Search
Question: Bypass dispersion estimation in DESeq2
0
10 months ago by
stevenn.volant0 wrote:

Hello,

I use the DESeq2 package for many projects in which the number of samples is quite small. But, sometimes i have some projects with almost 700 samples and i want to do the same kind of analysis for all the projects.

When the number of samples is huge the estimation of the dispersion is very time consuming. In this specific case, i think that using the estimation providing by the parametric or local regression is not required, the gene-wise dispersion can be used (or something close to this estimation).

So my question is, is there a way to by pass the estimation and directly use the gene-wise dispersion ?

Best

modified 10 months ago by Michael Love19k • written 10 months ago by stevenn.volant0
1
10 months ago by
Michael Love19k
United States
Michael Love19k wrote:

hi Stevenn,

Yes, you are right that the MAP will be nearly the same as the MLE with hundreds of residual degrees of freedom. To use the MLE instead of calculating the MAP you can use:

dds <- estimateDispersionsGeneEst(dds)
dispersions(dds) <- mcols(dds)\$dispGeneEst
dds <- nbinomWaldTest(dds) # or nbinomLRT()

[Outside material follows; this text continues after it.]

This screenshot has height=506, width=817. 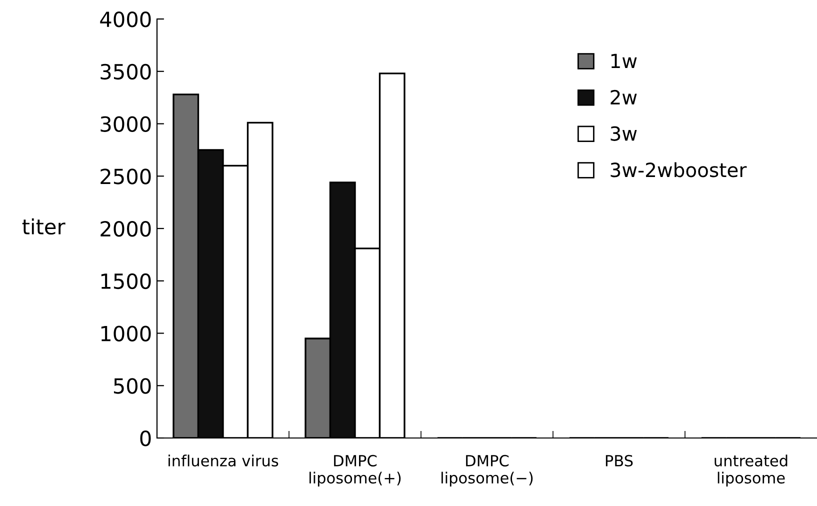 I want to click on y-tick-label: 500, so click(x=132, y=386).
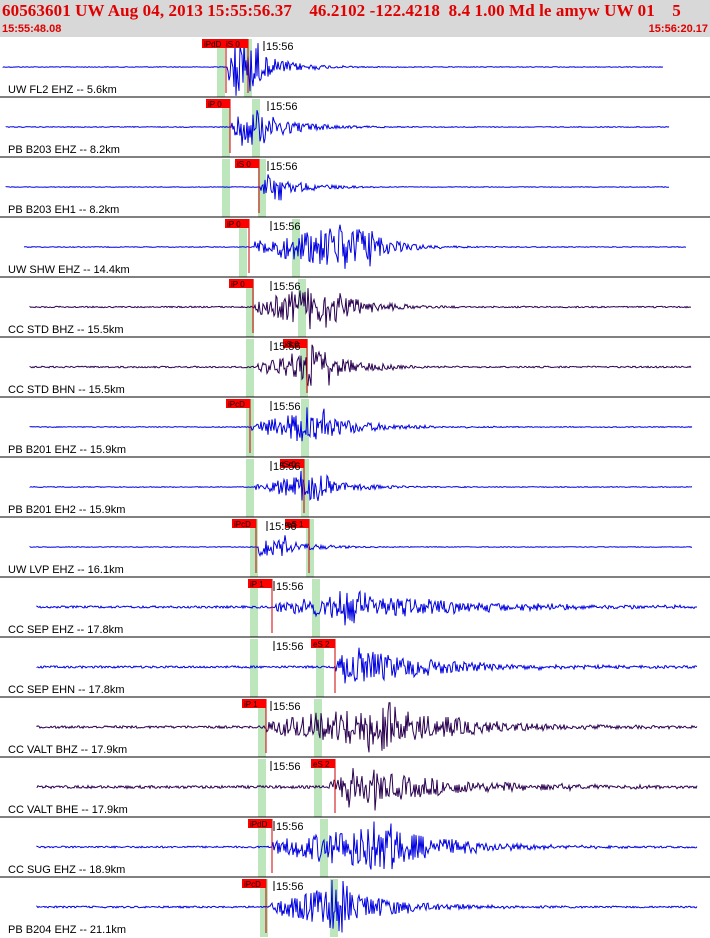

But also, aside from the above, you can use some simple wrappers to parallelize many steps in DESeq2. This is what occurs within DESeq() when you use parallel=TRUE, but I'm trying to clean up the function now so it's easier for users to copy the code and do it on their own. There may be some better techniques for memory management which I'm actively exploring.

The above steps can be distributed to any number of cores, e.g.,

idx <- factor(sort(rep(seq_len(nworkers),length=nrow(dds))))
dds.list <- lapply(levels(idx), function(l) dds[idx==l,])
dds.list <- bplapply(dds.list, function(d) {
# some code to run on 'd'
# a function that should NOT go here is estimateDispersionsFit()
# ...that function needs to see all of the rows of 'dds' together
})
dds <- do.call(rbind, dds.list)

If this is becoming a frequent enough use case, could the above (first code chunk) be exposed as an option in the DESeq() wrapper?

That's a reasonable suggestion. DESeq2 then reduces to MLE dispersion with the GLM, which you could just as well get with e.g. glm.nb() with log of size factors as offset, but on the other hand you then have an object that can be input to lfcShrink() to get moderated fold changes, which is novel.